[Stored records]

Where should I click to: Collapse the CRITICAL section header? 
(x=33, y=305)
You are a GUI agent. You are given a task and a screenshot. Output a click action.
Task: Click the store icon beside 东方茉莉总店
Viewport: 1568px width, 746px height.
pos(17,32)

• _WORK REQUEST_:
One line above contains "Task: Click the store icon beside 东方茉莉总店". Output that line and each one after it, word for word, and nothing else.

• _SOLUTION FOR THIS EXERCISE_:
Task: Click the store icon beside 东方茉莉总店
Viewport: 1568px width, 746px height.
pos(17,32)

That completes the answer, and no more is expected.